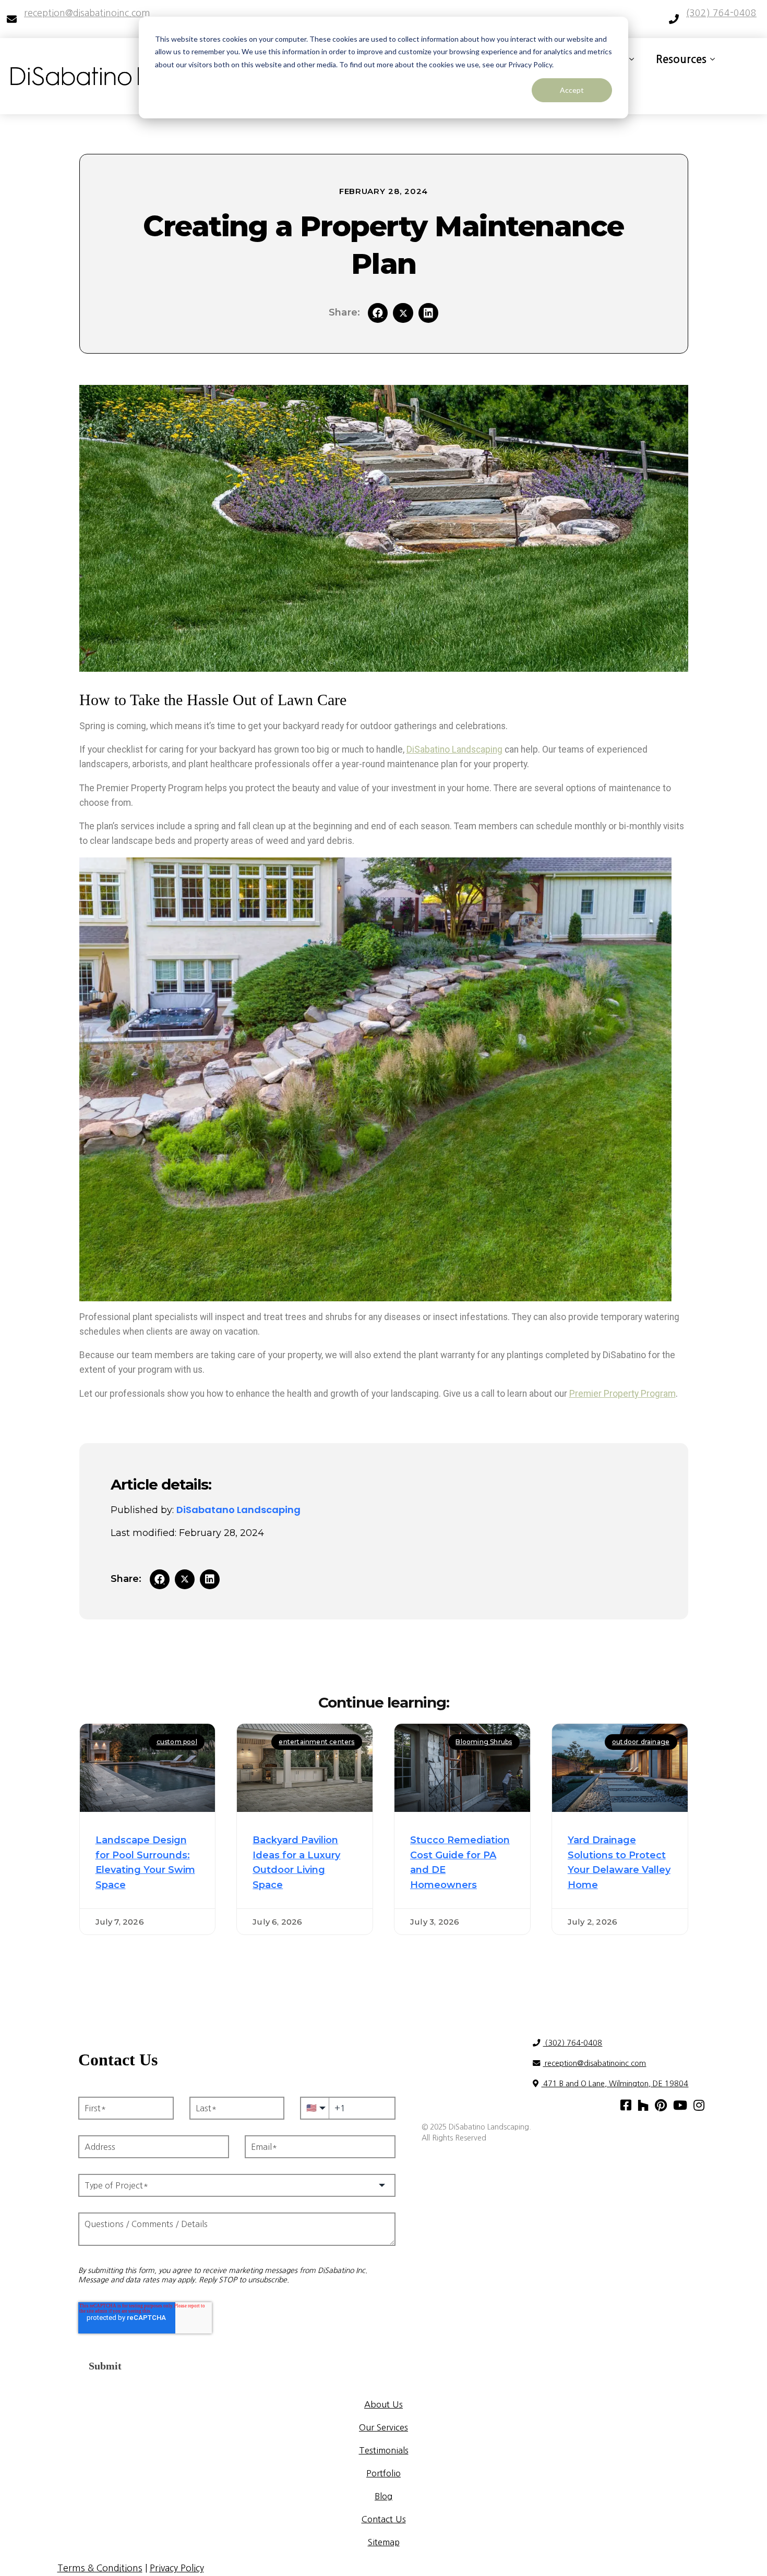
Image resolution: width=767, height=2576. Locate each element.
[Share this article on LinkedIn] (428, 313)
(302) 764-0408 (572, 2043)
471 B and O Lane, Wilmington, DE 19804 (614, 2083)
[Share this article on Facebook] (378, 313)
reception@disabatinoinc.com (594, 2063)
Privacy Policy (177, 2568)
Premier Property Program (622, 1393)
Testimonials (384, 2450)
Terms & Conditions (99, 2568)
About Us (383, 2404)
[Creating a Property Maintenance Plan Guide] (403, 313)
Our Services (383, 2427)
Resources (681, 59)
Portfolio (383, 2473)
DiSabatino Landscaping (454, 749)
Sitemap (384, 2542)
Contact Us (384, 2519)
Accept (572, 90)
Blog (383, 2496)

^^^^^^^^^^^^^^^^

» Exercise aim: Scan the lines above for the word "article". Return each one that has it.

» Expected answer:
[Share this article on LinkedIn] (428, 313)
[Share this article on Facebook] (378, 313)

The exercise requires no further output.